Provided data:
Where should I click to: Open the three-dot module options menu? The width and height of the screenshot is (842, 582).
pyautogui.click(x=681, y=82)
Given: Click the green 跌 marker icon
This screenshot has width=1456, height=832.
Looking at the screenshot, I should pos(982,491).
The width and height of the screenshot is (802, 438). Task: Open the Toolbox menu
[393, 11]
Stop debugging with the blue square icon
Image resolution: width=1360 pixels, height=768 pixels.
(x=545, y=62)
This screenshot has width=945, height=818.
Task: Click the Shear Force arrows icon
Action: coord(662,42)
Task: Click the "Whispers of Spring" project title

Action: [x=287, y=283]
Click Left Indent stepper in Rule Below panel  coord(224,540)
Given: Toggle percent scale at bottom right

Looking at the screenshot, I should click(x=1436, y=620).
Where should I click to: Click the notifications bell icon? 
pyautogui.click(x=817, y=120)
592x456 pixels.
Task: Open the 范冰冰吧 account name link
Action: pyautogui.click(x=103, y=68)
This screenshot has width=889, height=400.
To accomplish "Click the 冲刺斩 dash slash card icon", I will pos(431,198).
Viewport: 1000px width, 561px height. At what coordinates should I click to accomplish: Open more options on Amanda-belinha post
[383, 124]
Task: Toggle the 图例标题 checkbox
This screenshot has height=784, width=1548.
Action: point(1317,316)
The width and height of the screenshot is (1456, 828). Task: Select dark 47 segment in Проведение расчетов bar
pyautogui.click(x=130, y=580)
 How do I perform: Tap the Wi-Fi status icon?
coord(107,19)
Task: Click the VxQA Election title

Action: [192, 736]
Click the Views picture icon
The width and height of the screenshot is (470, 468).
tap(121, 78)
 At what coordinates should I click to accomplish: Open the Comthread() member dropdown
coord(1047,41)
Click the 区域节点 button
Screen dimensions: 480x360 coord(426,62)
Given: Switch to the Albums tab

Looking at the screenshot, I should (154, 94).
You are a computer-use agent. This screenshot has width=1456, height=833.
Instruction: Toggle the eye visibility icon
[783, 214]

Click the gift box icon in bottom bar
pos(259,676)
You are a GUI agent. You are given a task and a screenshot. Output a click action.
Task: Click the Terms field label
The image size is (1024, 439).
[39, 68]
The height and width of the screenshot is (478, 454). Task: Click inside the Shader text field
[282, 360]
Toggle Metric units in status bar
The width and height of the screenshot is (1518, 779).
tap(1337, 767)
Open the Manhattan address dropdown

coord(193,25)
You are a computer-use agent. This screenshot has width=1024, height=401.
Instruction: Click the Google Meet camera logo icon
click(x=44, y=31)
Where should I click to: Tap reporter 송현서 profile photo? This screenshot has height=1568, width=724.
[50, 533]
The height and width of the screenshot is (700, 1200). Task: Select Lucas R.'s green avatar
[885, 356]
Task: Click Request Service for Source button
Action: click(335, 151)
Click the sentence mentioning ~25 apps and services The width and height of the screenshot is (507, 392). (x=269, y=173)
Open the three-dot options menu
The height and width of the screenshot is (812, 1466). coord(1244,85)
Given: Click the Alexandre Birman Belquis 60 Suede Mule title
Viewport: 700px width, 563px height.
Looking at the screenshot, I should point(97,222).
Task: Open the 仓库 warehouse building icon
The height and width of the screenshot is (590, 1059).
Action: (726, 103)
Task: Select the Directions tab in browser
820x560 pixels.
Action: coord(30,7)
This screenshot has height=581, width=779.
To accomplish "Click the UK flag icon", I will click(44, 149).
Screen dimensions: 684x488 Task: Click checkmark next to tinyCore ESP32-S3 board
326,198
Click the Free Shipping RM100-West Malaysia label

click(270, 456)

Problem requirements:
Copy every line of the material above in which the word "will" appears.

Response for this exercise:
To accomplish "Click the 冲刺斩 dash slash card icon", I will pos(431,198).
To accomplish "Click the UK flag icon", I will click(44, 149).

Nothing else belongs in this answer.